* Task to carry out:
Copy out every line of the listing below word for word, leaving out the pictures.

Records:
-*-

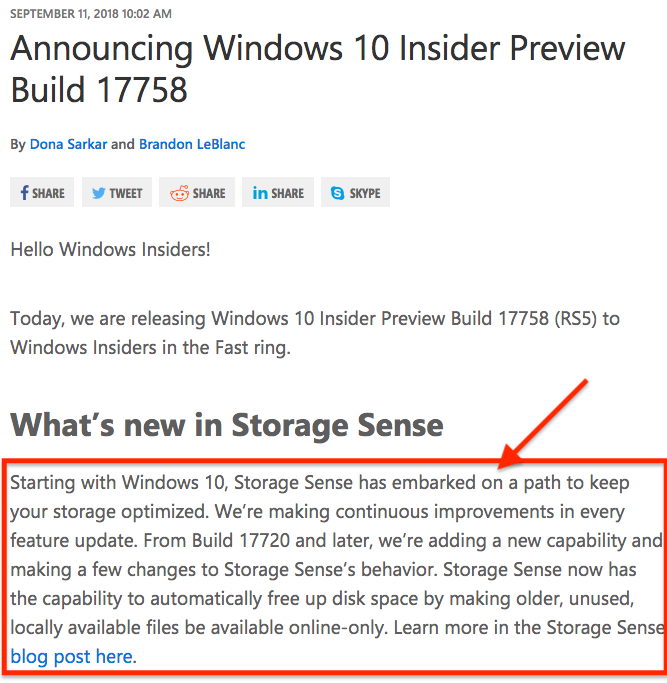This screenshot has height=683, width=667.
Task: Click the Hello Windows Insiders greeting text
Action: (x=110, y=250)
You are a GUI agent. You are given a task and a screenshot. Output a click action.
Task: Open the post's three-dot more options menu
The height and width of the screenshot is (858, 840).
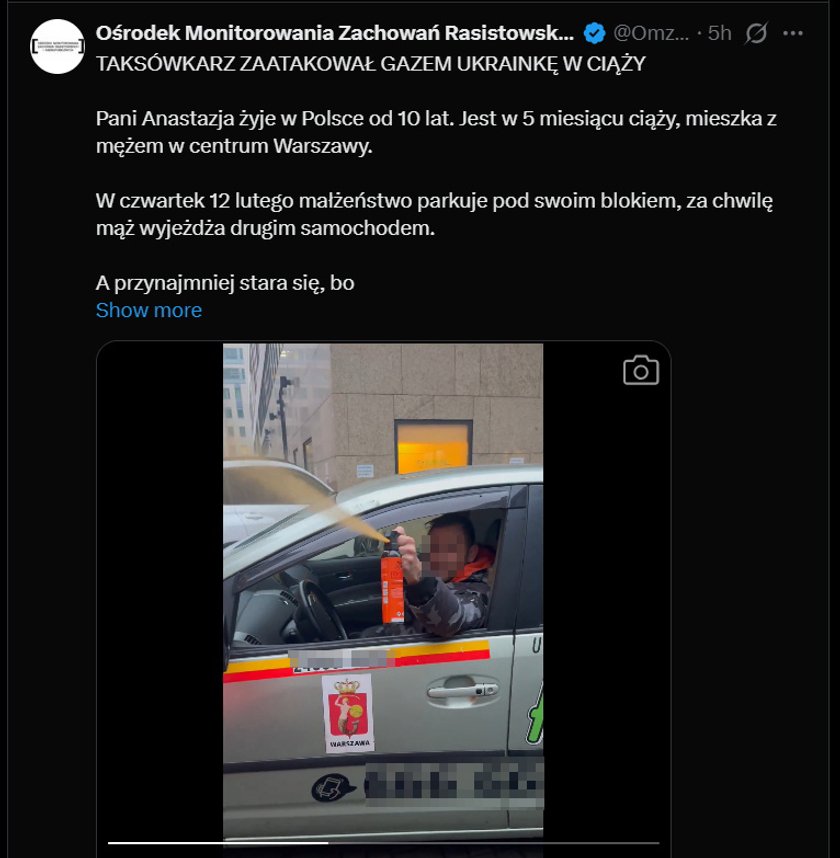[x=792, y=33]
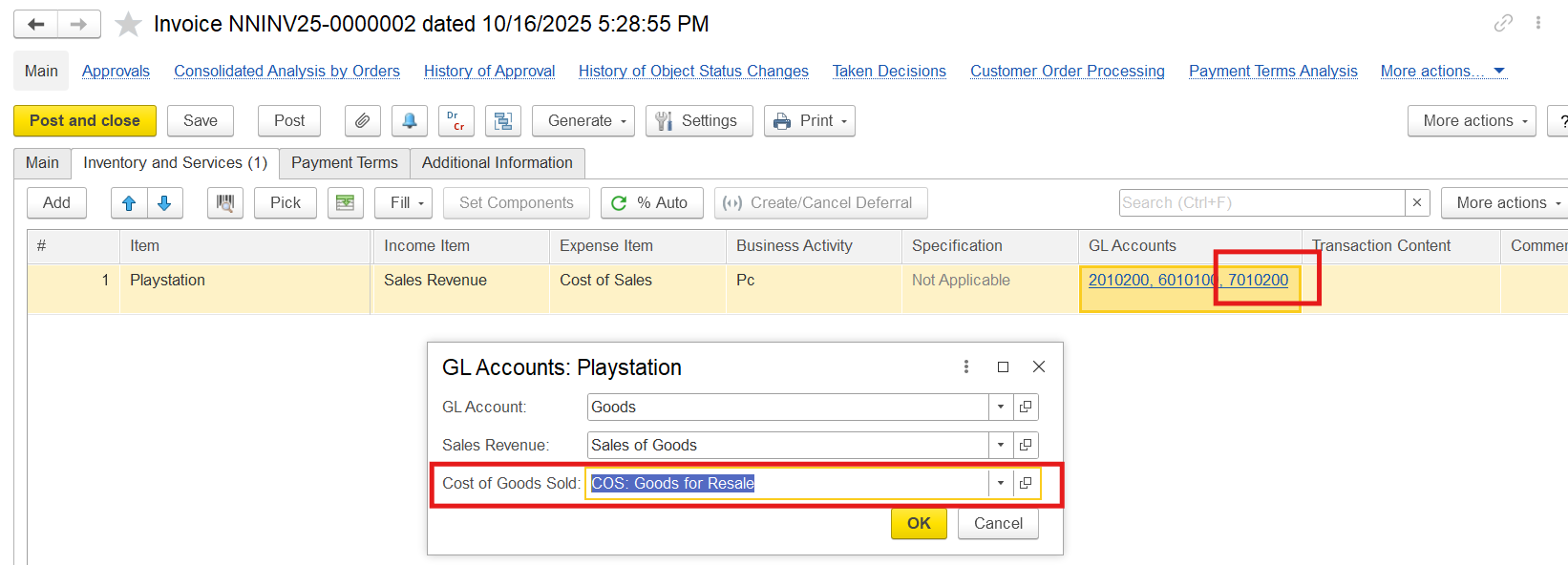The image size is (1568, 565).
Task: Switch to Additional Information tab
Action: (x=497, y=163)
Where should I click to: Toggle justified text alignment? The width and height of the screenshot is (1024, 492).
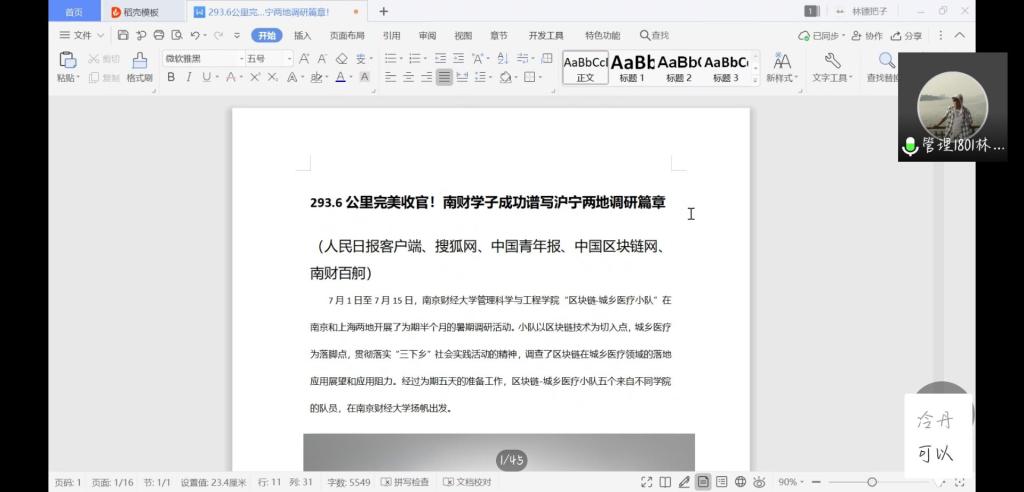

-*-

* Answer below:
This screenshot has height=683, width=667.
Task: Click the Hello Windows Insiders greeting text
Action: (x=110, y=250)
You are a GUI agent. You are given a task and a screenshot. Output a click action.
Task: Open the post's three-dot more options menu
The height and width of the screenshot is (858, 840).
[x=792, y=33]
The image size is (1568, 565).
Task: Switch to Additional Information tab
Action: (x=497, y=163)
Where should I click to: Toggle justified text alignment? The width and height of the screenshot is (1024, 492).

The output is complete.